The adjusted price reference you made is axiomatic. Adjusted prices simply subtract the dividend. It does not reflect market value. You'll notice the open on the day after the dividend, the stock actually went up $0.40 from the closing price.
When shorting, you only pass the dividends through. The company sends you the dividend, you send it to the original owner, you could still profit from the drop in share price.
Well, the stock price might have changed because of some news or general market sentiment. I guess I could have found a better example, a stock where the dividend is much bigger (percentage-wise), the effect would be much clearer then.
No, shorting doesn't work that way, obviously. "Shorting" means you sell he stock, so the new owner gets the dividend, not you. That's one reason shorting equities is very risky long-term.

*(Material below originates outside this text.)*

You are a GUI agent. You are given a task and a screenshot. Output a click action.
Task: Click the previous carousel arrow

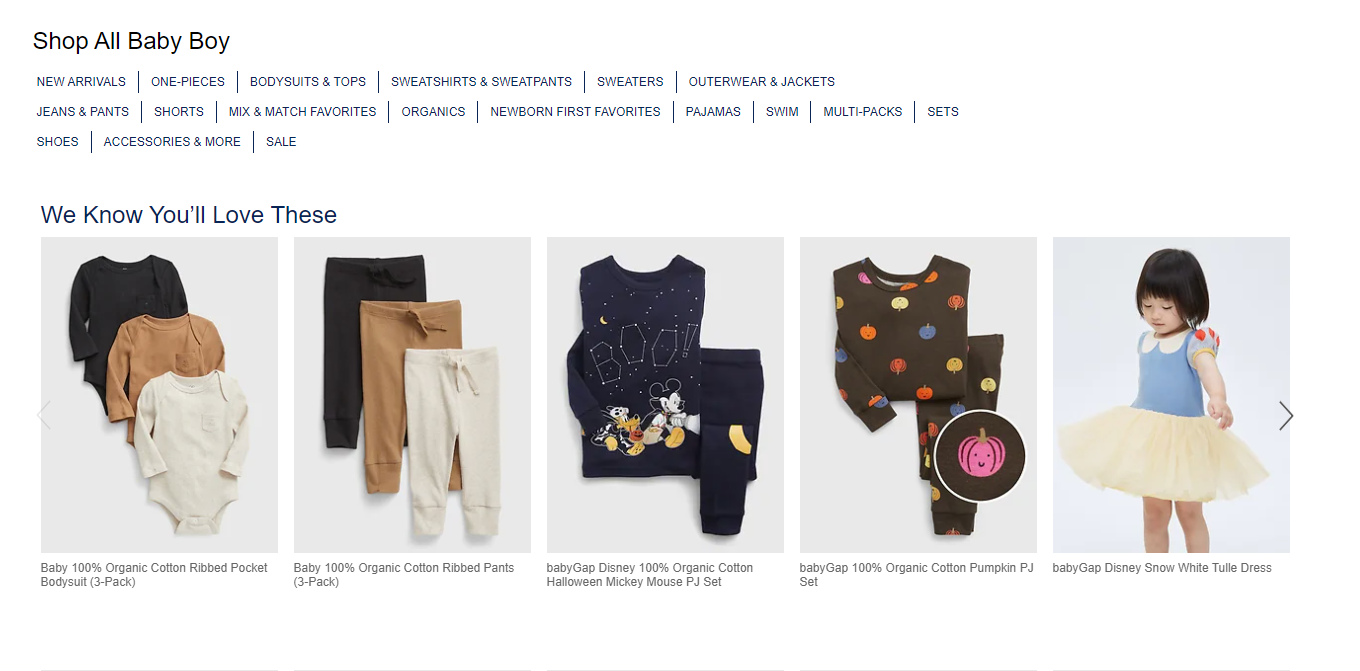pos(44,416)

The ex-dividend date is an implementation flaw that makes the stock price discontinuous at the dividend date (I initially misunderstood this). However, in theory, a pro-rata dividend would be continuous.
They do. But you don't usually see this, because the prices are "adjusted", to make price history continuous, same as with stock splits.
Take a look at MSFT (Microsoft) stock price on Yahoo! Finance. "Close" is what actually happened, and "Adj Close" is what you see on the graph.
https://uk.finance.yahoo.com/q/hp?s=MSFT> investors could simply short the stock and get a guaranteed profit
No, to short a stock you need to borrow it first. If you borrow a stock, you owe the dividends that were due in the meantime.